NoSQL
• NoSQL which stands for “Not Only SQL”:
• Databases following the NoSQL database scheme have no relations, i.e
Unlike the relational databases which use SQL as their primary language for
data access and have relational diagrams such as tables and have a
predefined schema.
• NoSQL databases have no such relational diagrams like the tables and has no
predefined the schema.
• The NoSQL databases are famous for its flexibility and are known for its rich
use in the development of real-time web apps and also for storing big data
• Advantages of NoSQL over RDBMS
• Handles Big Data easily
• There is no predefined schema making it very flexible
• Cheaper to manage
• Provides horizontal scaling which is advantageous for many
applications and web apps that contain a lot of data
• There are various types of NoSQL databases
• Document Databases(MongoDB, CouchDB):
• They store data in a format similar to the JSON format or JavaScript object
form.
• Completely schema less and provides dynamic web app development
• Column Databases(Apache Cassandra):
• Optimized for reading and writing data columns- wise instead of row-wise
• Key-Value Stores(Redis,Couchbase Server):
• Used to store a large amount of data.
• Similar to a associative array the simplest kind of a NoSQL database
• NoSQL is basically a database used to manage huge sets of
unstructured data, where in the data is not stored in tabular relations
like relational databases.
• Most of the currently existing Relational Databases have failed in
solving some of the complex modern problems like :
• Continuously changing nature of data - structured, semi-structured,
unstructured and polymorphic data.
• Applications now serve millions of users in different geo-locations, in
different time zones and have to be up and running all the time, with
data integrity maintained
• Applications are becoming more distributed with many moving
towards cloud computing.
• NoSQL plays a vital role in an enterprise application which needs to
access and analyze a massive set of data that is being made available
on multiple virtual servers (remote based) in the cloud infrastructure
and mainly when the data set is not structured.
• Hence, the NoSQL database is designed to overcome the
Performance, Scalability, Data Modelling and Distribution limitations
that are seen in the Relational Databases.
• What is Structured Data?
• Structured data is usually text files, with defined column titles and data in
rows.
• Such data can easily be visualized in form of charts and can be processed
using data mining tools.
•
What is Unstructured Data?
• Unstructured data can be anything like video file, image file, PDF, Emails
etc. What does these files have in common, nothing.
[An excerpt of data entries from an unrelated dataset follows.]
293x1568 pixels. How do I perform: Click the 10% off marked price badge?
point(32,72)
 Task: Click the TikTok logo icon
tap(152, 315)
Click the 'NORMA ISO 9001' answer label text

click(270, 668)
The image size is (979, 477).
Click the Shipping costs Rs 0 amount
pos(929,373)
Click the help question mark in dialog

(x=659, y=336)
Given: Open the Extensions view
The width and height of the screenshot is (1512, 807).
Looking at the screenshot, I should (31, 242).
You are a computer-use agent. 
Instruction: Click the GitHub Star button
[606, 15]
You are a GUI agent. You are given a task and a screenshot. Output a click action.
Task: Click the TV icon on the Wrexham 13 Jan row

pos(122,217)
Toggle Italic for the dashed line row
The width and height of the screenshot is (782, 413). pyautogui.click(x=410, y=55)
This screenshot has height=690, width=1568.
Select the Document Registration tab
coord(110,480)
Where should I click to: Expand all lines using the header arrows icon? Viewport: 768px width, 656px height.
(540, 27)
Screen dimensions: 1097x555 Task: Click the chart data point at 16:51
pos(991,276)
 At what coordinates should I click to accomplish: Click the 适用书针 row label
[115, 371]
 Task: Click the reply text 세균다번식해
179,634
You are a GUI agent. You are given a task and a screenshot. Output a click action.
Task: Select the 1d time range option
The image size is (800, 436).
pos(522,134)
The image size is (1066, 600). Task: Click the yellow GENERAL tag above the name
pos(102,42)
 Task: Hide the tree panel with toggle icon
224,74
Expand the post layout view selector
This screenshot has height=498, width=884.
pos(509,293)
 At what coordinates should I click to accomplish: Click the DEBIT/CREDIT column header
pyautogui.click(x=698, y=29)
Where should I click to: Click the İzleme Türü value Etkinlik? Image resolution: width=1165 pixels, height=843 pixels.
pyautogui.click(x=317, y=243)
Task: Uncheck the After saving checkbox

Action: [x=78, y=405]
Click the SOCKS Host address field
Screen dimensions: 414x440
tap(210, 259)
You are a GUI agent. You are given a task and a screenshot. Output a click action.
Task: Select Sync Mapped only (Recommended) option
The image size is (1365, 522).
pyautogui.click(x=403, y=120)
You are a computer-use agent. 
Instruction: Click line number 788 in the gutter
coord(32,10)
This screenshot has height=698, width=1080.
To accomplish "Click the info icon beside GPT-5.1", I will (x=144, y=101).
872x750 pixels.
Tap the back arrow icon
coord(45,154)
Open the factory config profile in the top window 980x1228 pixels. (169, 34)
• Structured Information can be extracted from unstructured data, but the
process is time consuming.
• And as more and more modern data is unstructured, there was a need to
have something to store such data for growing applications, hence setting
path for NoSQL.
• NoSQL Database Types
• Following are the NoSQL database types :
• Document Databases : In this type, key is paired with a complex data
structure called as Document. Example : MongoDB
• Graph stores : This type of database is usually used to store networked data.
Where in we can relate data based on some existing data.
• Key-Value stores :
• These are the simplest NoSQL databases.
• In this each is stored with a key to identify it. In some Key-value databases,
we can even save the type of the data saved along, like in Redis.
• Wide-column stores :
• Used to store large data sets(store columns of data together). Example :
Cassandra(Used in Facebook), HBase etc.
• Some Advantages of NoSQL Databases
• Here we will be discussing some of the main advantages of NoSQL databases with examples.
• Dynamic Schemas
• In Relational Databases like Oracle, MySQL we define table structures, right? For example, if we
want to save records of Student Data, then we will have to create a table named Student, add
columns to it, like student_id, student_name etc, this is called defined schema, where in we define
the structure before saving any data.
• If in future we plan to add some more related data in our Student table, then we will have to add a
new column to our table. Which is easy, if we have less data in our tables, but what if we have
millions of records.
• Migration to the updated schema would be a hectic job.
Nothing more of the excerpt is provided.